■ **Problem**:
All lines between the one holding "Where should I click to: Click the plus" and the end of the material below, both ends included, should be restated exactly.

■ **Dataset extract**:
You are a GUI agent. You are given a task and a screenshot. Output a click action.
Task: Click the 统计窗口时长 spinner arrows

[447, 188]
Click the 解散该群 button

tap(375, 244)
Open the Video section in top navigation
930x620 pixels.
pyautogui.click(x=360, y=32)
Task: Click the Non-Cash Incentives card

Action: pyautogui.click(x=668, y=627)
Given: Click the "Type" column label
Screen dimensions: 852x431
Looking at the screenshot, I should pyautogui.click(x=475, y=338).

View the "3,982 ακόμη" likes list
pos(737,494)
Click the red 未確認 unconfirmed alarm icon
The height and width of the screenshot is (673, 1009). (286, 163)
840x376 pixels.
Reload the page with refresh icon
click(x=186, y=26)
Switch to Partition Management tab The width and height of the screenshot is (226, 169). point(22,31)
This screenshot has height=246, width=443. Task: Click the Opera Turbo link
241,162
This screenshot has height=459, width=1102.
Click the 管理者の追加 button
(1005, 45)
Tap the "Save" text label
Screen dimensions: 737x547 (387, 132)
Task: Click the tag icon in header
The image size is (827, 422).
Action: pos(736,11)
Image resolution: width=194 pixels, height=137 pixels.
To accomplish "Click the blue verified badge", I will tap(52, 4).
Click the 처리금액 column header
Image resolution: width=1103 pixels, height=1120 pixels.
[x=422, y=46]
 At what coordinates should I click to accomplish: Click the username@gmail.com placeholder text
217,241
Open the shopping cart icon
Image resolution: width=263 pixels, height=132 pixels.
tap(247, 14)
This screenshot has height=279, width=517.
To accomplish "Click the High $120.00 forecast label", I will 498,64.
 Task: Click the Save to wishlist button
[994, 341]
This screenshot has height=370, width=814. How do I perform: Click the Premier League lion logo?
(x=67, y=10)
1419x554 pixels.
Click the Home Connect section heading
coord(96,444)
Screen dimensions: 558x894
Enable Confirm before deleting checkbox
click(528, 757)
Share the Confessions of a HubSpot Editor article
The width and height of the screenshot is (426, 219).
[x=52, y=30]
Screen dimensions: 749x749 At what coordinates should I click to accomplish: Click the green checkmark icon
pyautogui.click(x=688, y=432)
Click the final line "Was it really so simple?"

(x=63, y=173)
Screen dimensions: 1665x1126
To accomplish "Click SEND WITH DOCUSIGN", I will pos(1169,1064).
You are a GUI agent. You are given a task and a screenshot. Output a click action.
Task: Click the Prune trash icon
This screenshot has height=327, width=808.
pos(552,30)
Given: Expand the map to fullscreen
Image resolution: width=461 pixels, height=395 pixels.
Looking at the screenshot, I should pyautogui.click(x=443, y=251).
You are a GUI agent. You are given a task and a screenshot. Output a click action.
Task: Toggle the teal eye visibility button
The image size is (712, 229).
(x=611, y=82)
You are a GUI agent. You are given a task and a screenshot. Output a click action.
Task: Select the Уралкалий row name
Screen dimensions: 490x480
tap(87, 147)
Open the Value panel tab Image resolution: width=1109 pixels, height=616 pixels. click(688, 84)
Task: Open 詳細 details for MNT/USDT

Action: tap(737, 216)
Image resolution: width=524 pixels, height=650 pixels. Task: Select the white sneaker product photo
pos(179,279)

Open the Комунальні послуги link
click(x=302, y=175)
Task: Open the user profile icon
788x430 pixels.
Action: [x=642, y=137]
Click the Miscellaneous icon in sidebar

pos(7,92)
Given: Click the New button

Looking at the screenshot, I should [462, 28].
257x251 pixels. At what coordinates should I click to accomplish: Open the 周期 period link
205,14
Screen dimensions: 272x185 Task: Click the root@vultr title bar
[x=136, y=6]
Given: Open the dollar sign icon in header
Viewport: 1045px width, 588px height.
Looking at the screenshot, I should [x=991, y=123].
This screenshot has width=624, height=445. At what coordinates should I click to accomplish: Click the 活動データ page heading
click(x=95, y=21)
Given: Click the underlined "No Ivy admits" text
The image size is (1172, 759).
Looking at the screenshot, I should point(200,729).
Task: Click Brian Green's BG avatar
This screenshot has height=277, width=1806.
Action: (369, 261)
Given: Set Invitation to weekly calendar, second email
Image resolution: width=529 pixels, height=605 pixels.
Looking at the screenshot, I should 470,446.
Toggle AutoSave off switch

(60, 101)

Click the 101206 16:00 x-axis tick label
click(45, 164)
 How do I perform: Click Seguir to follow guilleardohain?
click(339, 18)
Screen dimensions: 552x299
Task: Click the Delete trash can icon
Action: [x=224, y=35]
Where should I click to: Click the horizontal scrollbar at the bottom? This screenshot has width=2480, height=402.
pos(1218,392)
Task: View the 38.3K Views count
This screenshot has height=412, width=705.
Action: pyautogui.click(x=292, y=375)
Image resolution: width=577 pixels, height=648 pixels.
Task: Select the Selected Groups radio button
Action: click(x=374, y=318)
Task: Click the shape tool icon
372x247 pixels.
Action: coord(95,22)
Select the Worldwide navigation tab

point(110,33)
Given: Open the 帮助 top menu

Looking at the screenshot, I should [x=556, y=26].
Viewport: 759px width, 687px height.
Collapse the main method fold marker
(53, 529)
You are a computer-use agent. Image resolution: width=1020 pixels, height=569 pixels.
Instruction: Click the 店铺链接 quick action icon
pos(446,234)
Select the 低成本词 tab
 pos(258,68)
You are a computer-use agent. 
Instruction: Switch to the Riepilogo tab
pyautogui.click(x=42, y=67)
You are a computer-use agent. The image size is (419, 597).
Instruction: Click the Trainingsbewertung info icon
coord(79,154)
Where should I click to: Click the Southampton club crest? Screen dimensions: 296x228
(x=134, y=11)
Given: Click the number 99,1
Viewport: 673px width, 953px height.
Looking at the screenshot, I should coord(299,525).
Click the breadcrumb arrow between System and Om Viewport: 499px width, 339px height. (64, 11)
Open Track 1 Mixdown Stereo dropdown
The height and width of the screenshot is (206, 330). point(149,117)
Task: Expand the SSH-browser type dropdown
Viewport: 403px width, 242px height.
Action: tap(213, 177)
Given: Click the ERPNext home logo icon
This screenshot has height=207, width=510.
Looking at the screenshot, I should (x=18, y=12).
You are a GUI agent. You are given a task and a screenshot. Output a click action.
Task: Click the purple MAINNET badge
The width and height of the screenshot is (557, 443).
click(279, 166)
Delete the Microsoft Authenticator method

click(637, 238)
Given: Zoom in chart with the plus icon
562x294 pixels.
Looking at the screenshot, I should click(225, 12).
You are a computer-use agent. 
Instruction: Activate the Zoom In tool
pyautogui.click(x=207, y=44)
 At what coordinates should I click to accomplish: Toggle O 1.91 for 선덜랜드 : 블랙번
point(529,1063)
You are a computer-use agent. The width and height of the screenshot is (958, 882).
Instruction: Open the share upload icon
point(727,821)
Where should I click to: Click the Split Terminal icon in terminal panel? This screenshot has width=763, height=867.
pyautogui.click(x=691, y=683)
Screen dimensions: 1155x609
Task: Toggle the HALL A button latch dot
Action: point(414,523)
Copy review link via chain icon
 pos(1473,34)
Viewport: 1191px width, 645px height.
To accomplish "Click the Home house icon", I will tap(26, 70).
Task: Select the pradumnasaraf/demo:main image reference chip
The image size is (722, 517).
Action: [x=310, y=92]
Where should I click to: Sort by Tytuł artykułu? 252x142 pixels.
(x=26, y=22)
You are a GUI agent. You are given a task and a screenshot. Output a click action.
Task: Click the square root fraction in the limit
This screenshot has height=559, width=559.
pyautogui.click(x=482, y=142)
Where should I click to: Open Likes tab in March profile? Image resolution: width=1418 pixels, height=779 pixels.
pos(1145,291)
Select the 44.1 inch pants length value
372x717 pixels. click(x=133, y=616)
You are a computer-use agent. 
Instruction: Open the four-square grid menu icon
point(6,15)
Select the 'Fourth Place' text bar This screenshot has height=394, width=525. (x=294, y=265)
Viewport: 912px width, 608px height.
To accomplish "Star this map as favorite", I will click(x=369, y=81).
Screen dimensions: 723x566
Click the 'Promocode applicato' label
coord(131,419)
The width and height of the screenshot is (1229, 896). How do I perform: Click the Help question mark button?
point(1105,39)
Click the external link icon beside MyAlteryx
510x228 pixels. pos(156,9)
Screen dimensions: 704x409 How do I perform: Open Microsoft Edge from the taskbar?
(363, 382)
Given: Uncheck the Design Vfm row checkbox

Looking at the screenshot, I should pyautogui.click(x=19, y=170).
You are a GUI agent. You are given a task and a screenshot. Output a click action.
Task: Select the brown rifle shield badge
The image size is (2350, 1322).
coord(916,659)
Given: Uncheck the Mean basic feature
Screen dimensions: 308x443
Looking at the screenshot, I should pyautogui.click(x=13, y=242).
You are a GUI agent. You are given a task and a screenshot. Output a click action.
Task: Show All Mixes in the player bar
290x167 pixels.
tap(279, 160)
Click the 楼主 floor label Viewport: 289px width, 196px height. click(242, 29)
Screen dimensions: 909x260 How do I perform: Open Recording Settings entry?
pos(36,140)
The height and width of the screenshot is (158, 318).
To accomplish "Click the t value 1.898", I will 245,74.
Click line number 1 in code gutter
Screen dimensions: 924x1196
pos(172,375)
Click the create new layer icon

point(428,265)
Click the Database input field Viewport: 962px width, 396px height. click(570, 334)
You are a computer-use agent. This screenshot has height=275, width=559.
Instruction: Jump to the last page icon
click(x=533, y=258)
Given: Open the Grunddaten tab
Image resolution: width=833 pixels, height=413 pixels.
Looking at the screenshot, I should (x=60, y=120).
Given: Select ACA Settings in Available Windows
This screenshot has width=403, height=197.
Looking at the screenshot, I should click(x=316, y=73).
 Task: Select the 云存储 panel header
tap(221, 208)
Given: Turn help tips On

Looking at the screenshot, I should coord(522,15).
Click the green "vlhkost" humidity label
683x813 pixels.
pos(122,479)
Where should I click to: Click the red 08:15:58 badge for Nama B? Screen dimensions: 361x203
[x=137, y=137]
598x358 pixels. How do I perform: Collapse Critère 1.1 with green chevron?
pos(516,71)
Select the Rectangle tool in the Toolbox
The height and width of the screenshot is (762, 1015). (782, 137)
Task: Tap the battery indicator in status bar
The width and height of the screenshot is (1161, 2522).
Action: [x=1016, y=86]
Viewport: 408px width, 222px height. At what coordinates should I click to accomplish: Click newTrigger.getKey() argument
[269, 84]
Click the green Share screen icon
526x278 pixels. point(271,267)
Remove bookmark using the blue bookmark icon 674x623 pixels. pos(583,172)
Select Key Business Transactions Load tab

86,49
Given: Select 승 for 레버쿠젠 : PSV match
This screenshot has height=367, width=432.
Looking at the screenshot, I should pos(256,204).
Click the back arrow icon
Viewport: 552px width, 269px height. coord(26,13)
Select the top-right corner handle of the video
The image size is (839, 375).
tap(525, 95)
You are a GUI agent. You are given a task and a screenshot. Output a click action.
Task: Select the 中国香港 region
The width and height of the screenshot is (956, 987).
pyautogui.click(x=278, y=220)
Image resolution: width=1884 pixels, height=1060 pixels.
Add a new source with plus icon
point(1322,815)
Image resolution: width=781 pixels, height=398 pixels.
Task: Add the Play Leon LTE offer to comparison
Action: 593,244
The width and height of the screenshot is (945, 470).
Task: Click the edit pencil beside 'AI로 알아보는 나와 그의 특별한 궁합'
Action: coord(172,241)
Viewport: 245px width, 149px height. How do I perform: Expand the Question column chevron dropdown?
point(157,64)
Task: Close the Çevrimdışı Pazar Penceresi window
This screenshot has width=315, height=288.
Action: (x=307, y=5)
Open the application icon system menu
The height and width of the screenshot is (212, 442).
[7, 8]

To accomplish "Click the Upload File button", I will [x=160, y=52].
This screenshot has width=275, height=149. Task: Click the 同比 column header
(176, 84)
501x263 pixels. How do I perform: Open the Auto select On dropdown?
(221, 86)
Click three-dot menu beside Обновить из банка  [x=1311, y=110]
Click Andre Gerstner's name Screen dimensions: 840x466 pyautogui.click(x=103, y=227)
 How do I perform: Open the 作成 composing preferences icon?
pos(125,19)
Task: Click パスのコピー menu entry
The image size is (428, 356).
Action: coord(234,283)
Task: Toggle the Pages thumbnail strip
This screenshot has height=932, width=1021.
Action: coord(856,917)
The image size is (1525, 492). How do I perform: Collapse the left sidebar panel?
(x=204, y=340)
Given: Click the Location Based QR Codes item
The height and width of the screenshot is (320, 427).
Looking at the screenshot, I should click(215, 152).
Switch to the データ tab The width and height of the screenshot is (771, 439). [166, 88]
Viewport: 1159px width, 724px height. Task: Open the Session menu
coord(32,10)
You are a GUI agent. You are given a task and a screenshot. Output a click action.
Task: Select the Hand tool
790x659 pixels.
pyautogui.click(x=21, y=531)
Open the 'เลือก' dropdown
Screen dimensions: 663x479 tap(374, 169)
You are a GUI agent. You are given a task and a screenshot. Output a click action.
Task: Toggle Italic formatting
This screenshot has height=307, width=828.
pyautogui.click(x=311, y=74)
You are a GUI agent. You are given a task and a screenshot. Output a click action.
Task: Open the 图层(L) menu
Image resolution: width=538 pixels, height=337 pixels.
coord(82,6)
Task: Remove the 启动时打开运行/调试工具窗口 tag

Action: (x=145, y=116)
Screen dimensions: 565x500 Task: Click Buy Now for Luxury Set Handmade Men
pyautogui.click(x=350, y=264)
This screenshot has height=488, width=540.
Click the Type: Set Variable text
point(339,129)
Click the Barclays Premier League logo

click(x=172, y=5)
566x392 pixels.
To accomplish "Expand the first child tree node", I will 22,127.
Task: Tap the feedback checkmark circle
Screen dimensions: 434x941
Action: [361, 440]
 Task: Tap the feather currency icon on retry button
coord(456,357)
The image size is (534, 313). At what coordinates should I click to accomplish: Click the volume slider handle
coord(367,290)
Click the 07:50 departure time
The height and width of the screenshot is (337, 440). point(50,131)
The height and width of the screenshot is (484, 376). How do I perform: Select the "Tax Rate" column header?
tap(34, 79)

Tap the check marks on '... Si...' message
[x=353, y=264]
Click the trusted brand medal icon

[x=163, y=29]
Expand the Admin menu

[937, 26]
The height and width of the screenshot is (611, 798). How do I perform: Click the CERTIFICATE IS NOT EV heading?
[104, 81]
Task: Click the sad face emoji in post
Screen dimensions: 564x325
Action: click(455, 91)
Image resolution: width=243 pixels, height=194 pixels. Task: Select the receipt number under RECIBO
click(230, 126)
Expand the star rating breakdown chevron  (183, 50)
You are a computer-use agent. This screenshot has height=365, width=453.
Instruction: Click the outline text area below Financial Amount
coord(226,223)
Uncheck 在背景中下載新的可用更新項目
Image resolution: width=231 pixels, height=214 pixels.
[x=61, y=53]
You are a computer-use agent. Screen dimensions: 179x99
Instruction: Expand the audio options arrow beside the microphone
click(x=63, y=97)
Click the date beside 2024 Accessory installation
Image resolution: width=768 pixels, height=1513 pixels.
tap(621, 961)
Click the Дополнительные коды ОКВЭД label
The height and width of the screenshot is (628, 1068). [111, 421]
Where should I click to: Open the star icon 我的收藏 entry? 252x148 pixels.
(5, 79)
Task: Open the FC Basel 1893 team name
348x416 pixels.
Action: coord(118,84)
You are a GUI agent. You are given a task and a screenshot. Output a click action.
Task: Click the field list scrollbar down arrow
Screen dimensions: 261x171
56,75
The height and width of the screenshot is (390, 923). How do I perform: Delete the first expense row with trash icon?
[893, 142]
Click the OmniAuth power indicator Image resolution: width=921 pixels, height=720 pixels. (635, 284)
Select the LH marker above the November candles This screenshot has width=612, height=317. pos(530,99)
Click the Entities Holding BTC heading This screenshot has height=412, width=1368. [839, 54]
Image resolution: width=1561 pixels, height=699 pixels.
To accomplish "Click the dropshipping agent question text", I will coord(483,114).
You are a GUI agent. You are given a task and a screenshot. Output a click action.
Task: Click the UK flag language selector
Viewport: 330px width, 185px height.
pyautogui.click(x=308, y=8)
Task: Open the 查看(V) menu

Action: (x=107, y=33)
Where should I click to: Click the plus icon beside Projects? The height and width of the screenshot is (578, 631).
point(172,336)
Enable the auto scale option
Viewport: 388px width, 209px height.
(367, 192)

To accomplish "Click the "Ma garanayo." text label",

■ **Answer box**:
Where should I click to: Click the plus icon beside Projects? The height and width of the screenshot is (578, 631).
point(172,336)
Enable the auto scale option
Viewport: 388px width, 209px height.
(367, 192)

To accomplish "Click the "Ma garanayo." text label",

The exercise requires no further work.